Der Ring des Nibelungen

Die legendäre Weimarer Ring-Produktion jetzt komplett auf Arthaus-DVD / Juli 2009

von Peter Bilsing

„Der Ring des Nibelungen“ –
Ein Spiel, aus dem Ernst wird

 

Michael Schulz inszeniert
eine große brutale Familien-Saga.
Ein opera-tiver Geniestreich


Das ist also der Mensch…und das soll die Krone der Schöpfung sein?“ (Alf)



O.k.
meine verehrten Leser! Sie sind Wagner-Kenner und -Liebhaber und besonders „Der Ring des Nibelungen“ hat es Ihnen angetan. Sonst würden Sie jetzt nicht weiterlesen. Das kann ich verstehen, denn mein persönlicher Einstieg in die Operwelt war genau dieses Monumentalwerk. Von 17 – 27 Jahren gab es für mich neben Deep Purple, Uriah Heep, Pink Floyd und den Stones nur dieses klassische Werk. Ich war Ring-verrückt. Ein Wagner-Freak. Der jährliche Besuch in der Rheinoper war Pflicht. Die Beatles waren für mich so weichgespülte Musik, wie ich Verdi als Zirkusmusik-Composer empfand. Der Mensch ändert sich gottseidank, heute spiele ich Klavier statt Schlagzeug, bringe eine eigene Opernzeitung heraus, und treibe mich unentwegt, auch vielfrustriert, in den Operhäusern dieses Landes herum, aber gewisse Fragen, gleich wie oft ich auch den Ring sehe oder mittlerweile durchschlafen habe, blieben stets:
 
Wieso, weshalb, warum...

W
arum gibt es eigentlich nur drei Rheintöchter in diesem gigantischen, über 1300 Kilometer langen Strom? Was wurde aus den anderen Göttern nach dem „Rheingold“? Wo bleiben die böse betrogenen Nibelungen später in der Tetralogie? Was trieb Alberich noch nach seinem Kurzauftritten in „Siegfried“ und „Götterdämmerung“? Er ist doch schließlich eine der wichtigsten Figuren! Was wurde aus dem Waldvogel? Wieso gibt es nur einen? Im Text heißt es doch, daß Siegfried der Vöglein (Plural) Sprache verstehe! Was macht eigentlich Wotan, die treibende Kraft dieses Dramas, nach seinem schmählichen Abgang im „Siegfried“? Wo kommt so plötzlich, ohne jegliche Vorgeschichte, Alberichs Sohn Hagen her? Immerhin eine Hauptfigur, welche den Ausgang des Nibelungendramas mehr als nachhaltig bestimmt? Ist Hagen wirklich so ein bösartiger Psychopath, wie immer dargestellt? Warum wird seine schlimme Jugend nicht strafmildernd berücksichtigt? Sind Gunter & Gutrune tatsächlich nur unbedeutende Nebenrollen? Was ist mit Grane? Nur ein Pferd, oder hat es weiteren symbolischen Charakter? Was für eine Rolle spielen eigentlich die Menschen noch auf dieser Erde?

-----

▶ _DIE AUFGABE_:
Wer inszeniert laut dem Artikel die Weimarer Ring-Produktion?

-----

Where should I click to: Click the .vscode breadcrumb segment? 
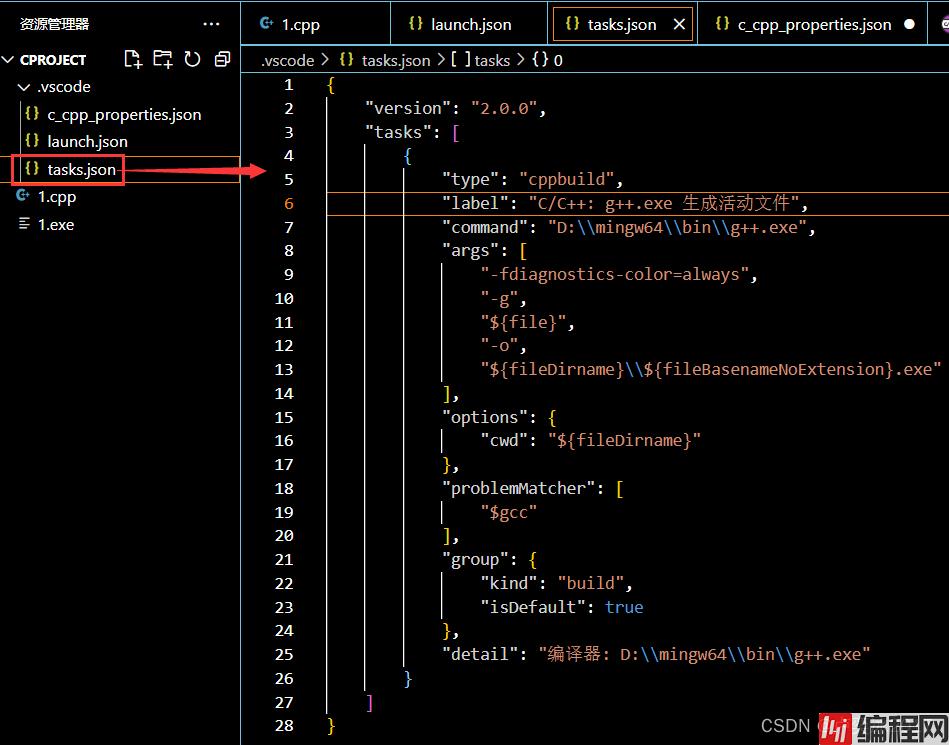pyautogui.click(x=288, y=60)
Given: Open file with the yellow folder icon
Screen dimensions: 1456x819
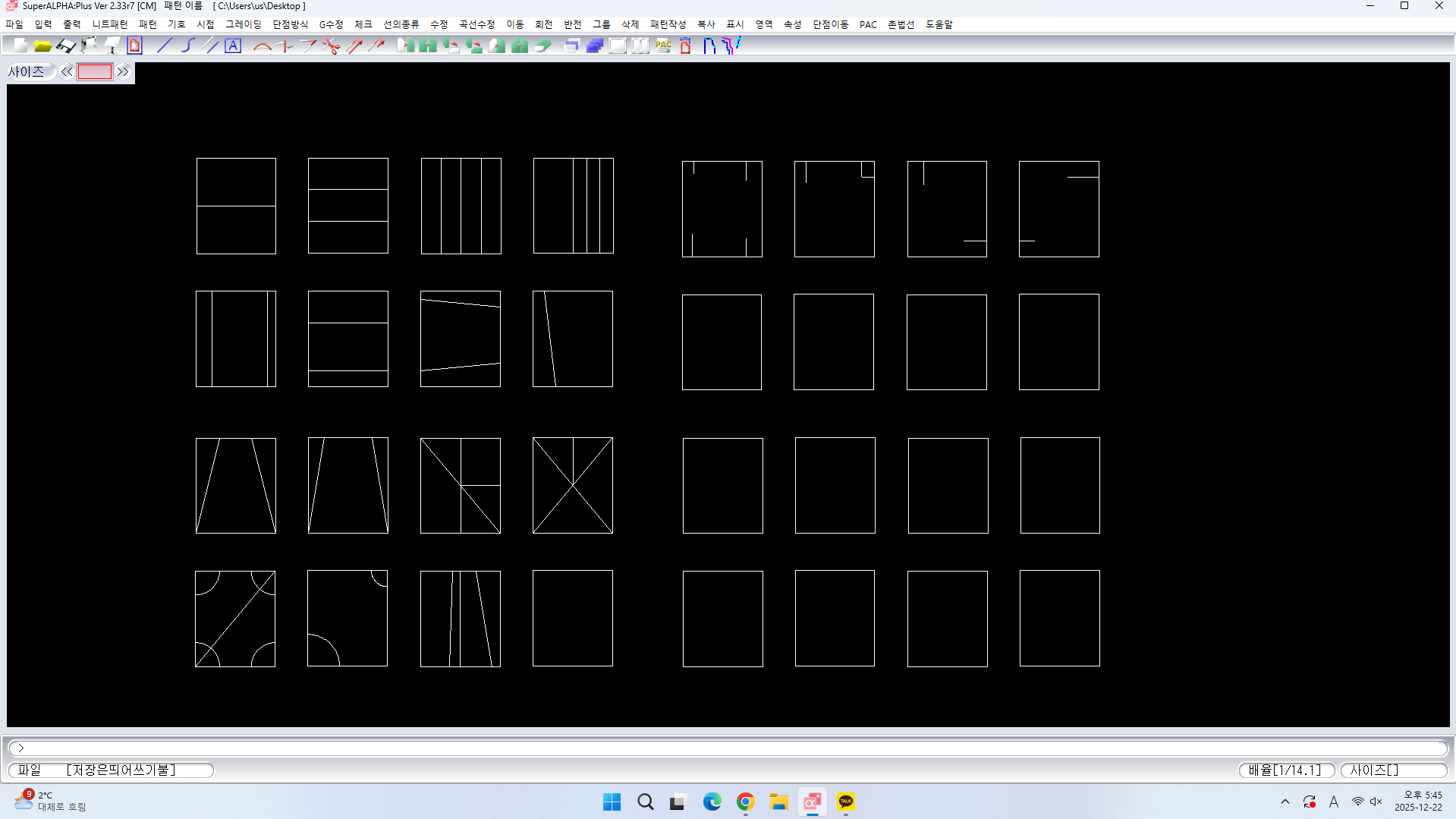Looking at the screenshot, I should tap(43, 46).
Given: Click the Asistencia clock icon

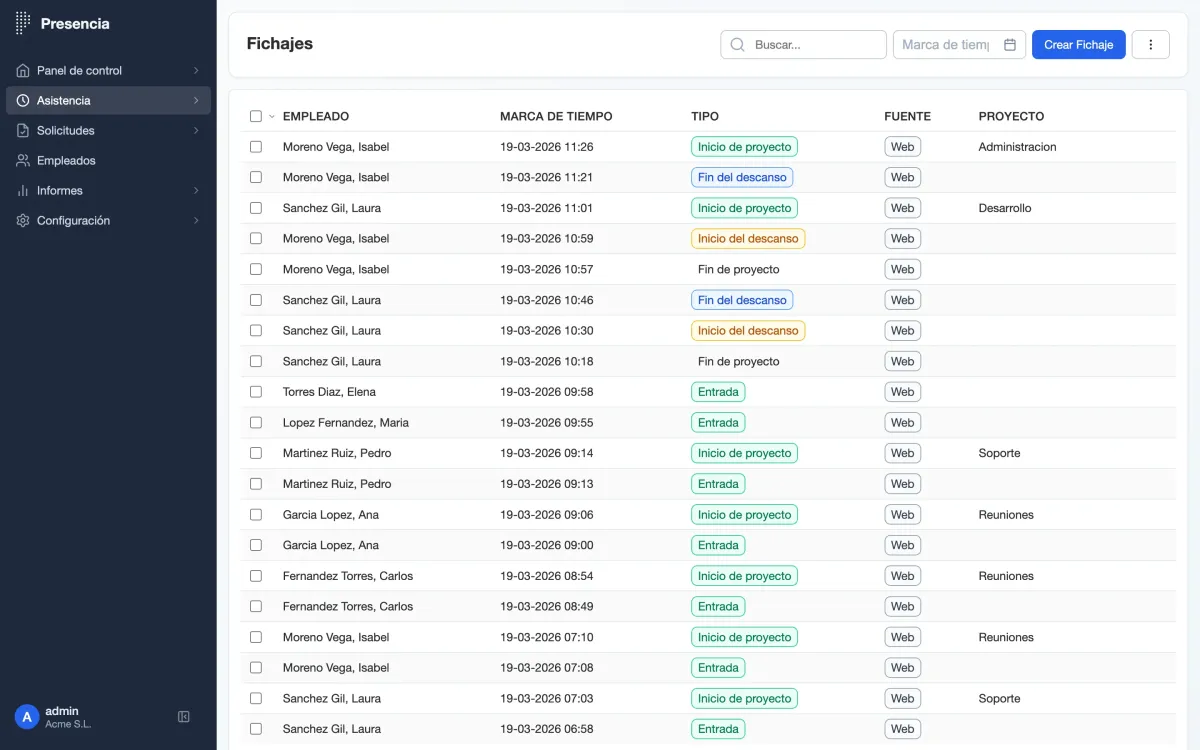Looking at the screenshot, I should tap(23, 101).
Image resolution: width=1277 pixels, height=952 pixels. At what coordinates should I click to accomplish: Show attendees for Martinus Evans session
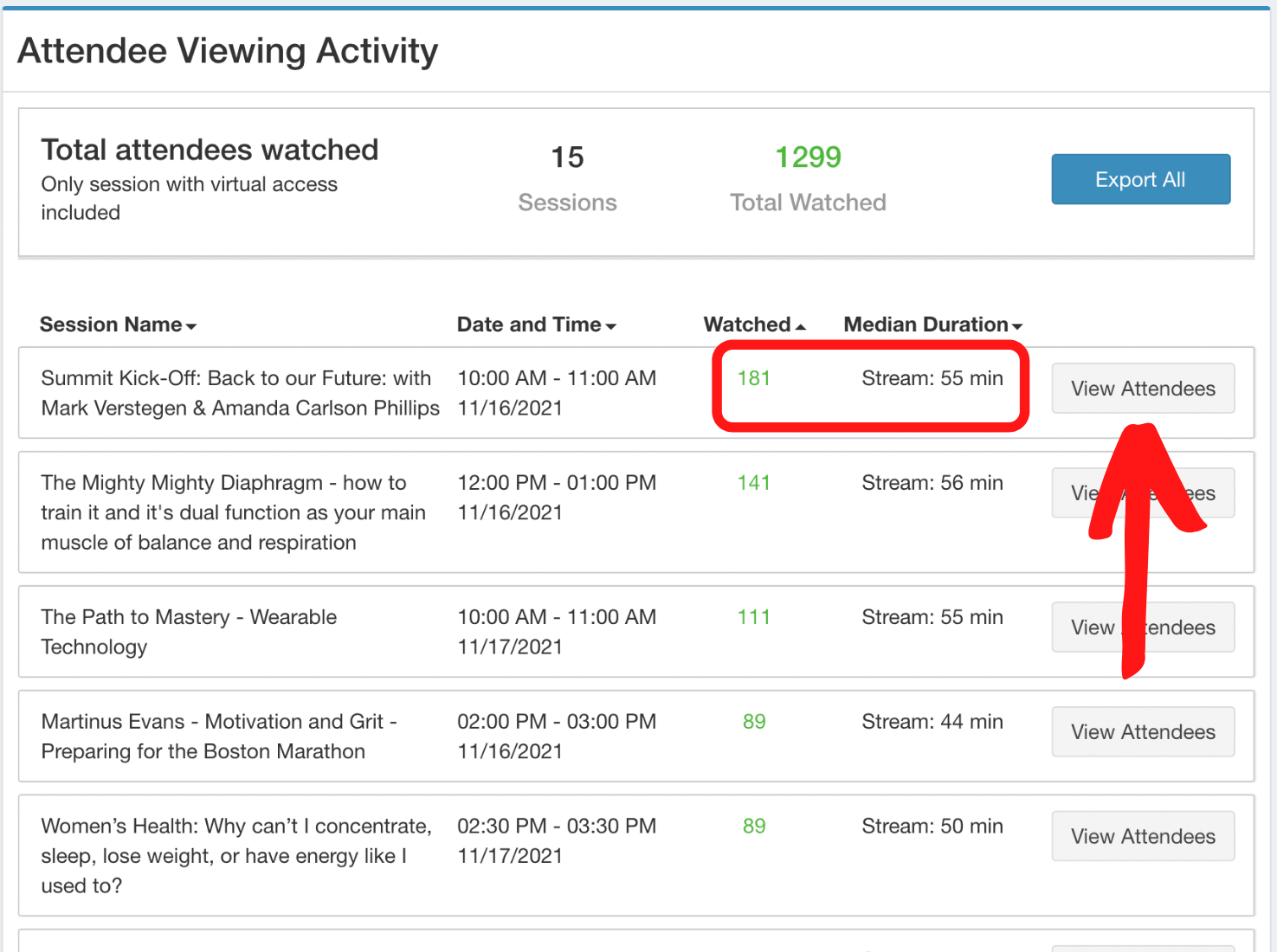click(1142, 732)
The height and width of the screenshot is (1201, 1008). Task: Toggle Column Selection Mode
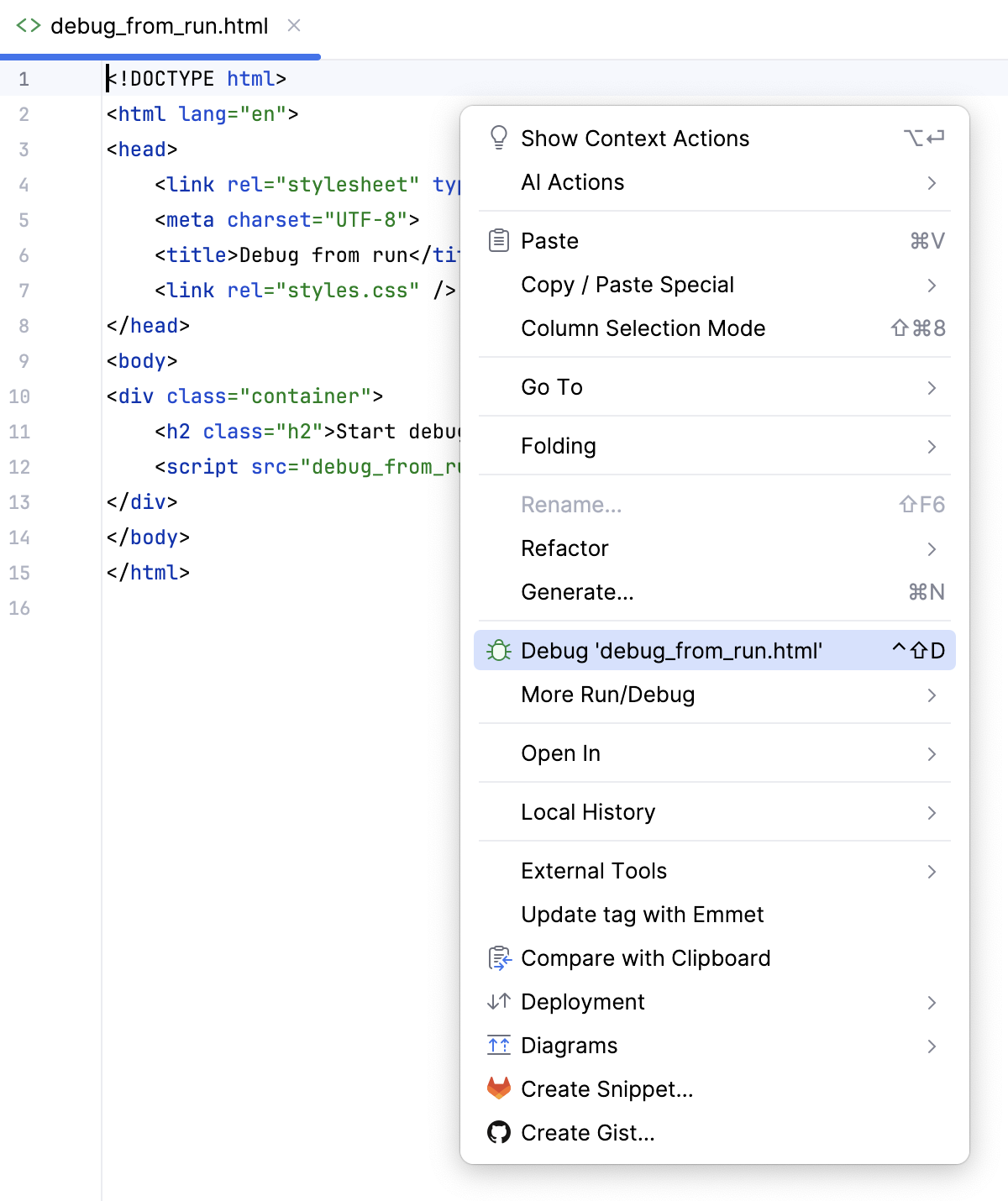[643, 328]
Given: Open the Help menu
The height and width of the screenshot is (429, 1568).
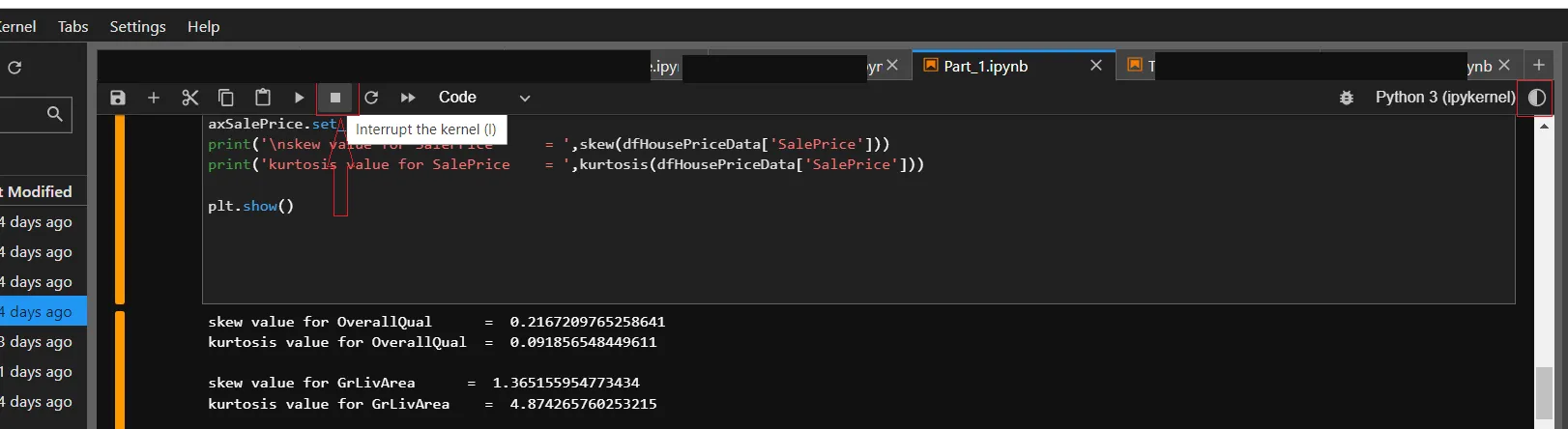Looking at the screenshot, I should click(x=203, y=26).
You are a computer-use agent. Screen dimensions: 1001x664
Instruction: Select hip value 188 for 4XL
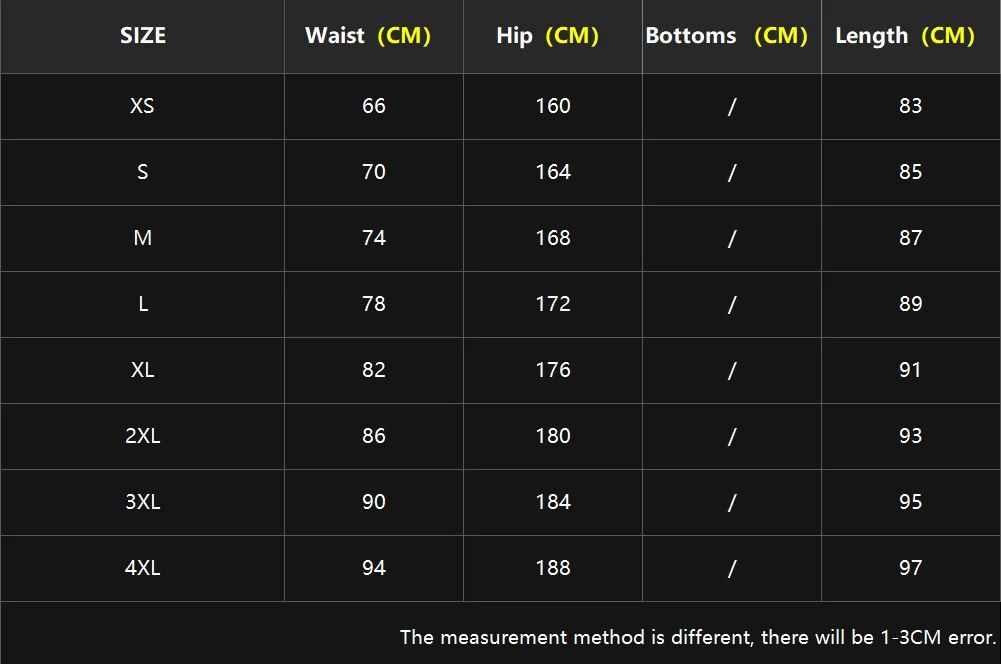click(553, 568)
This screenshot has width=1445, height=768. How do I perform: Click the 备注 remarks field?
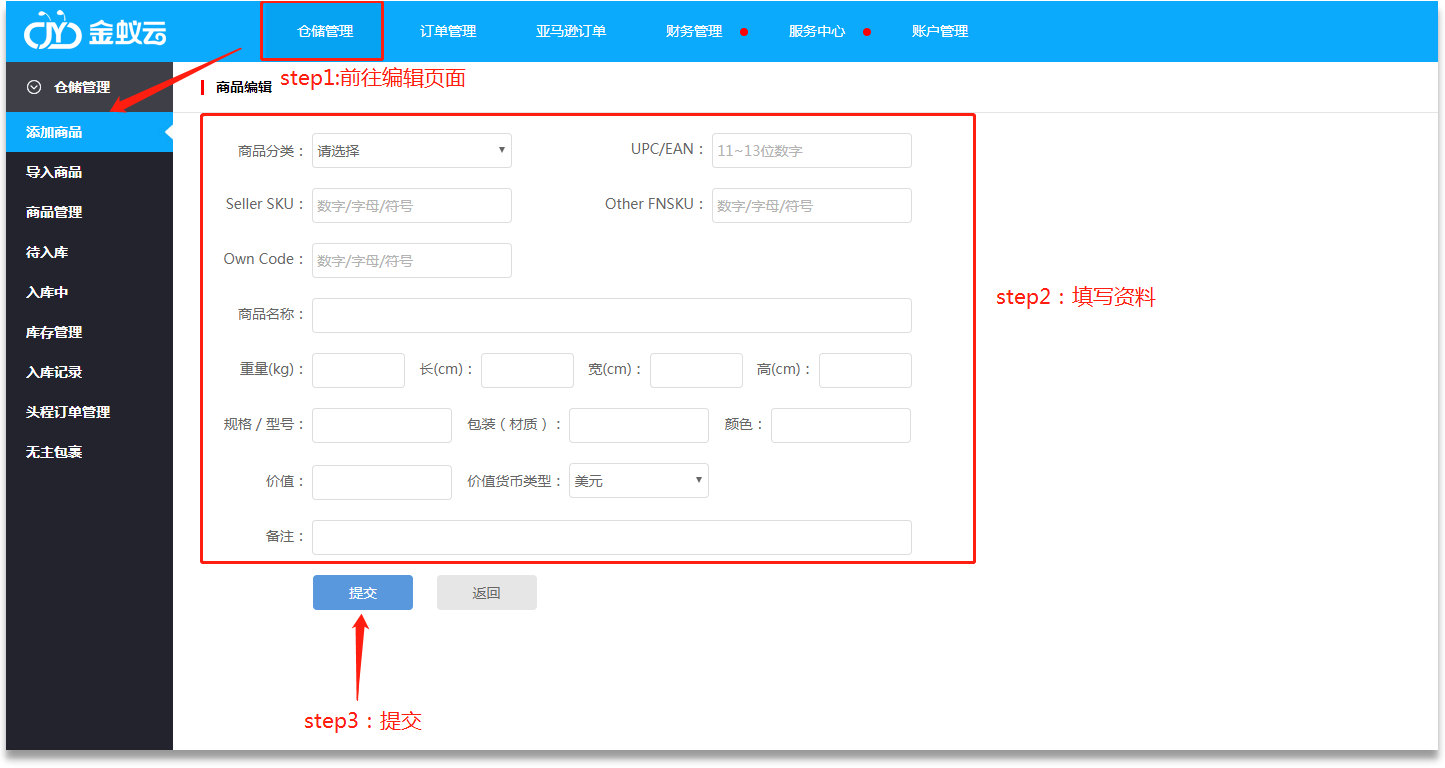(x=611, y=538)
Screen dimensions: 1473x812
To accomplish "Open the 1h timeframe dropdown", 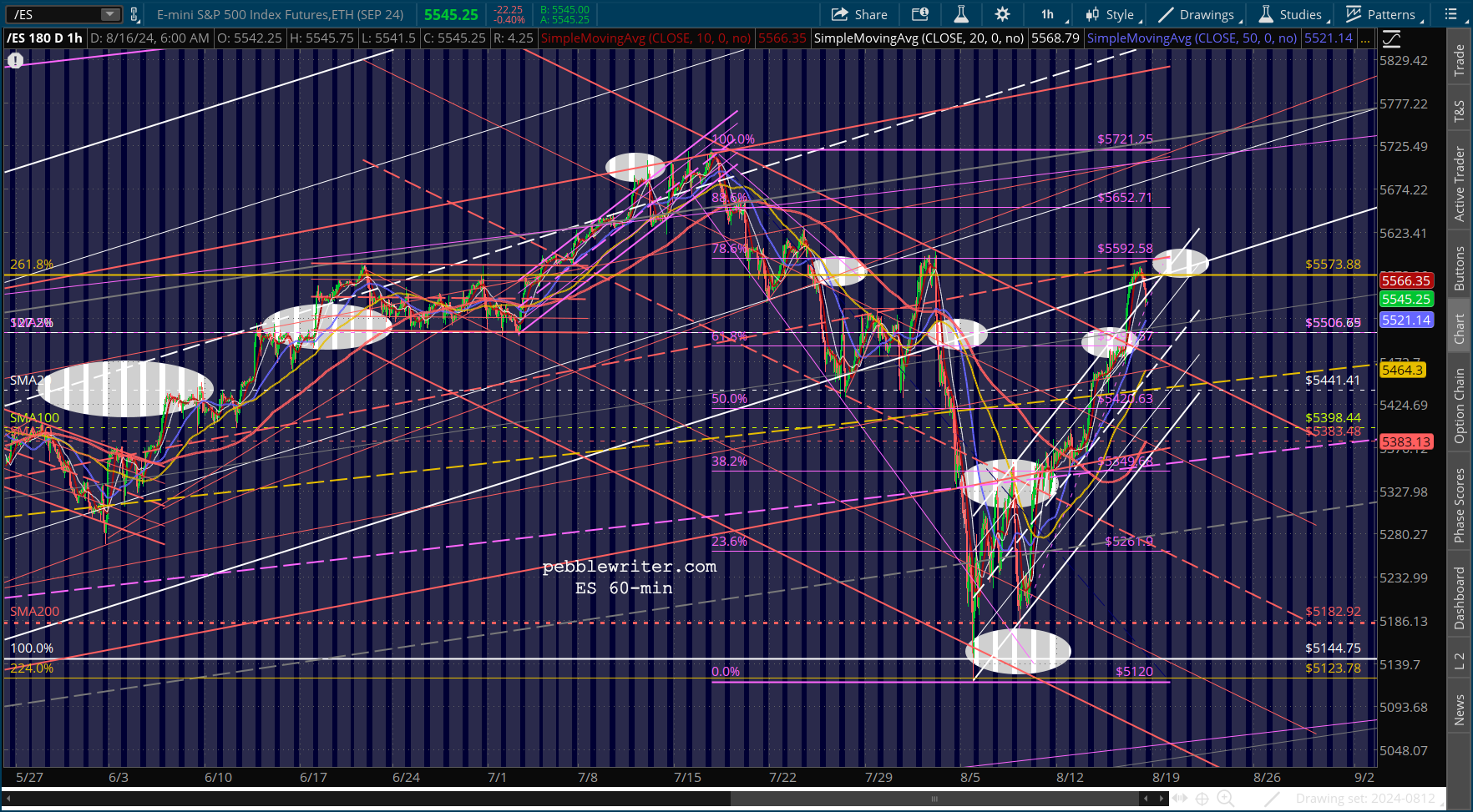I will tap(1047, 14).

-----

▶ _VOLLSTÄNDIGE ANTWORT_:
Michael Schulz.